## Your goal
Output nothing but the lines from the one holding "Given: Select the NEWS tab" to the end of the listing. Reproduce them exactly, without the pictures.

## Exercise data
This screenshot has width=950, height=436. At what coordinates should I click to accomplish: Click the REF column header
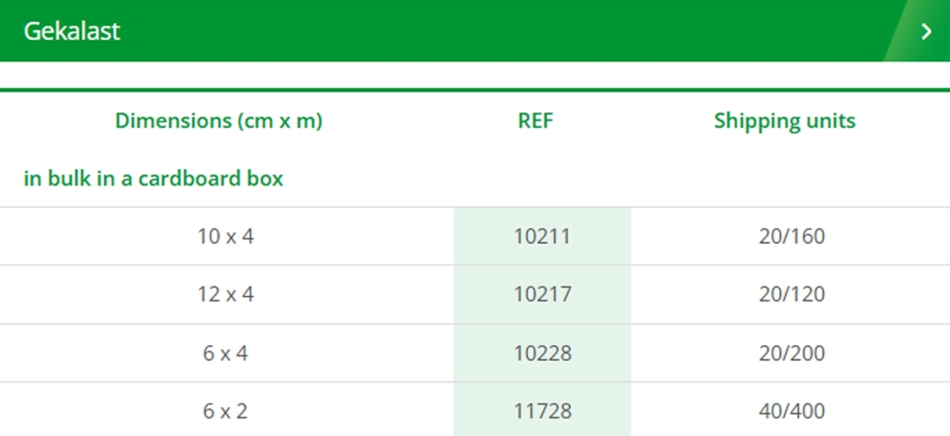click(535, 121)
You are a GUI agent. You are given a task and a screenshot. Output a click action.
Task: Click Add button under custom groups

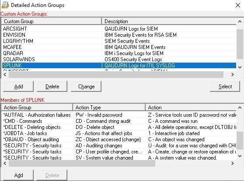tap(18, 87)
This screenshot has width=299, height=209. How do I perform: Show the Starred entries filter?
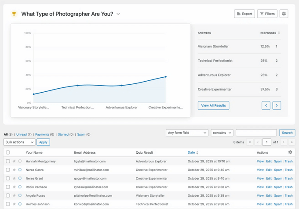tap(62, 134)
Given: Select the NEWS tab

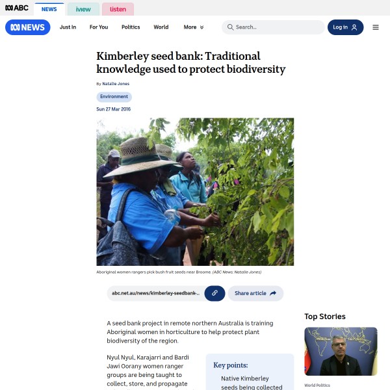Looking at the screenshot, I should (49, 9).
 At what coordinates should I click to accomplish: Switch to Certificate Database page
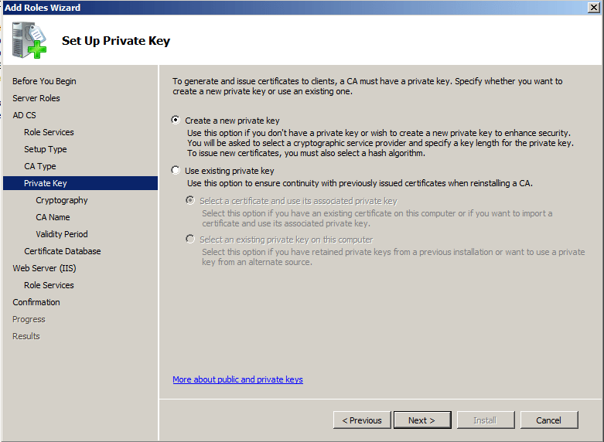tap(63, 251)
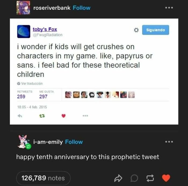188x186 pixels.
Task: Toggle the tweet's heart favorite icon
Action: tap(64, 116)
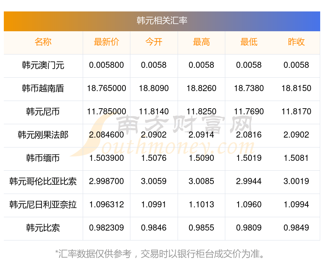Image resolution: width=324 pixels, height=266 pixels.
Task: Click the 韩币缅币 row name
Action: tap(43, 158)
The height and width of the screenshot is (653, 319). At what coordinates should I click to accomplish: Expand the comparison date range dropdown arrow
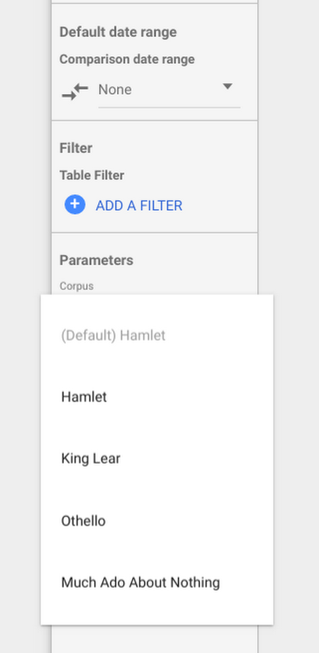pyautogui.click(x=227, y=87)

## Completed exercise
Given: Select the NEWS tab

Looking at the screenshot, I should (49, 9).
 At what coordinates should I click to accomplish: Switch to Certificate Database page
tap(63, 251)
188x186 pixels.
Task: Toggle the tweet's heart favorite icon
Action: tap(64, 116)
Image resolution: width=324 pixels, height=266 pixels.
Task: Click the 韩币缅币 row name
Action: tap(43, 158)
The height and width of the screenshot is (653, 319). At what coordinates should I click to accomplish: Expand the comparison date range dropdown arrow
pyautogui.click(x=227, y=87)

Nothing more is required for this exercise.